Also expression plays so large a part in Irish Wolfhound type, and this
is certainly mental.
Many breeders
say it is the colour and formation of the eyes that make or mar the
expression. Light eyes are very objectionable in a dog of almost any
breed, and no amount of nonsense talked about the colour of the eyes
blending with the coat, put forward to excuse light eyes, can ever make
me like them any better. The colour of the eyes, however, does not
determine the expression. How often do we see two hounds with exactly
the same coloured eyes, one hound having the correct expression, the
other quite wrong? I have seen Irish Wolfhounds with beautiful dark eyes
and quite the wrong expression in them. The expression has nothing to do
with colour, but is a reflex of the mind and character..
Ears have much more influence on the
type of the head than breeders seem to realize.
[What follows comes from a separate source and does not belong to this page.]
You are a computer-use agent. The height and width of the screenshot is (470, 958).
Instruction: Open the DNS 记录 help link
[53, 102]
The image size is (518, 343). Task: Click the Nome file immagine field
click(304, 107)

A heavy or badly carried
ear can quite spoil the appearance of a good head, yet exhibitors will
let their hounds stand in the ring ‘with ears hanging anyhow and if the
judge does not care, or feel an interest in every dog that comes before
him, many good heads must sometimes be passed over.
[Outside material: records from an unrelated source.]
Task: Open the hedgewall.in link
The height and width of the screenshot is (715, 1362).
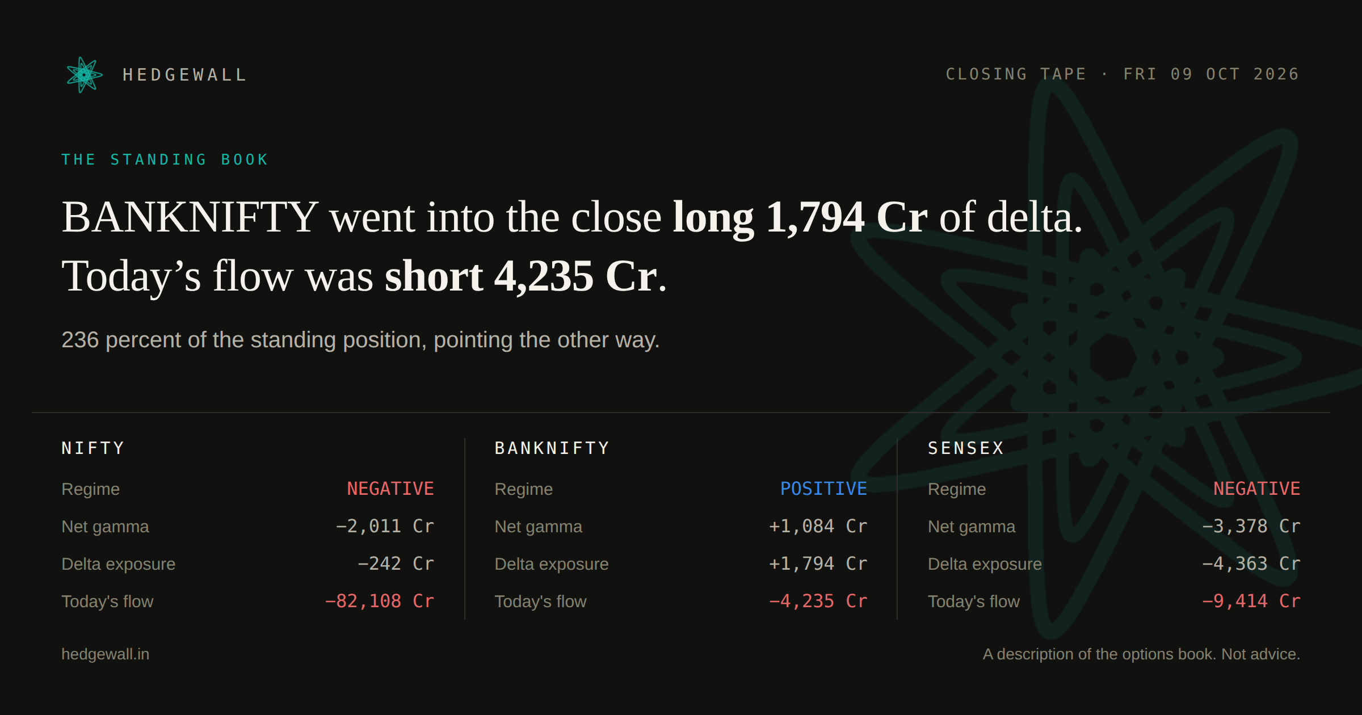Action: [106, 654]
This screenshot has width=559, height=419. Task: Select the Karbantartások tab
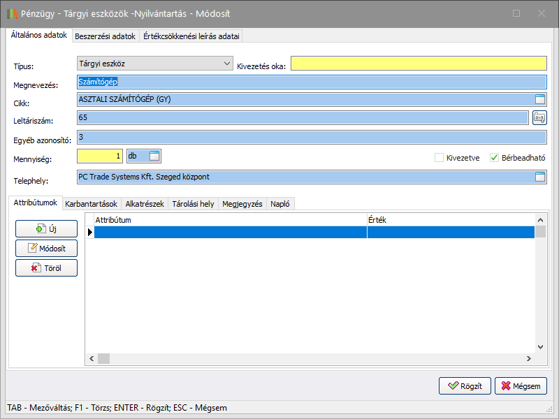(x=91, y=204)
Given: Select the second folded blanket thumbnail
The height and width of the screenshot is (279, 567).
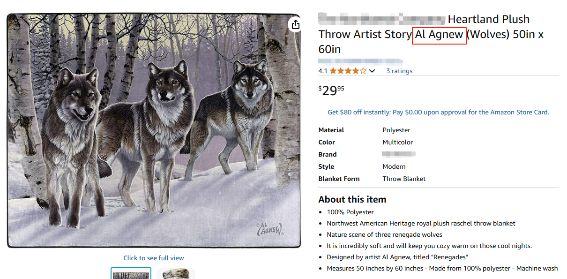Looking at the screenshot, I should 176,274.
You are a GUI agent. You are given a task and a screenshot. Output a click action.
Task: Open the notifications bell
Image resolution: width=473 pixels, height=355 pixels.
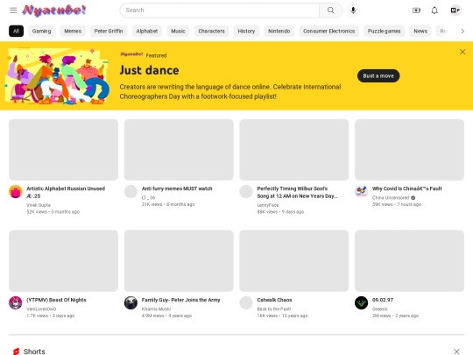(434, 11)
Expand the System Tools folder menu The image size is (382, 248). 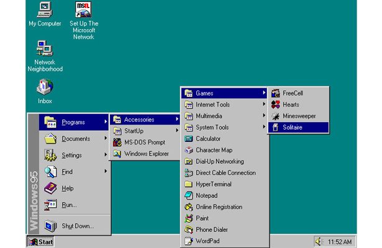[212, 127]
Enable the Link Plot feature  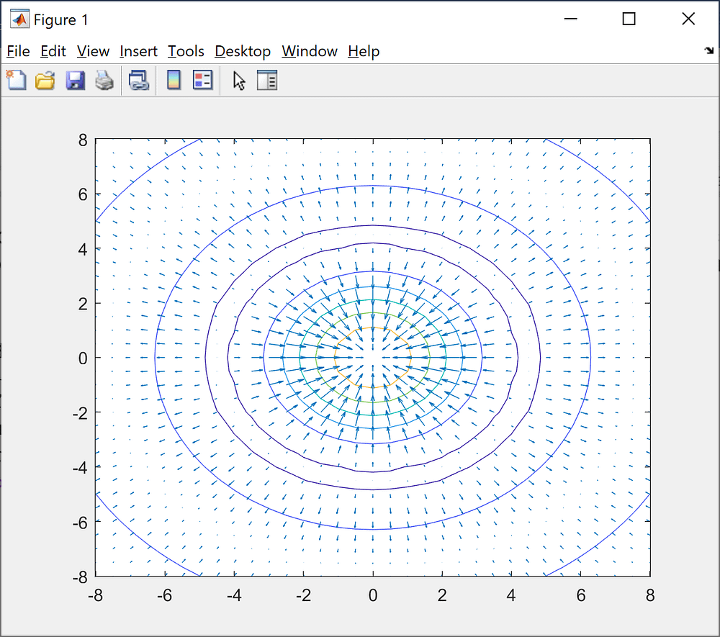[x=138, y=80]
Passing on to the hind quarters, we are
getting far too many hounds with straight stifles and hocks and the
objectionable square look behind instead of the graceful curve that a
hound should have. But these are faults of type, not soundness as many
people seem to think. I cannot think that straight stifles are unsound
because in some breeds, the Chow for instance, they are correct and
typical and there could hardly be a sounder breed than the Chow. In a
hound they are a very serious fault and cause a stiff, awkward movement
but I think it is very doubtful whether they can be considered a
weakness. A judge once remarked to me at a certain show that he wished
Ch. Cotswold had been entered under him that he might have put him down
for his straight stifles. Cotswold was about the best dog of his day and
unbeaten and though of course not perfect, quite able to hold his own.
But apart from this the remark struck me as a strange one for a judge to
make. This was twenty years ago but I always remember it as it opened my
eyes to the way judges often ‘down’ a dog for one particular fault.
Today, several bitches, descended from Cotswold, transmit this fault, so
it has persisted. None the less it seems to me that however bad a fault
a hound may have, the judge has no right to put him down for that fault
whenever he meets him, unless of course it amounts to a
disqualification. Surely one has to weigh the faults and qualities of
the hounds against each other and often the best hound in the ring has
the most glaring fault, and then he still remains the best when one has
summed up the good qualities of the others.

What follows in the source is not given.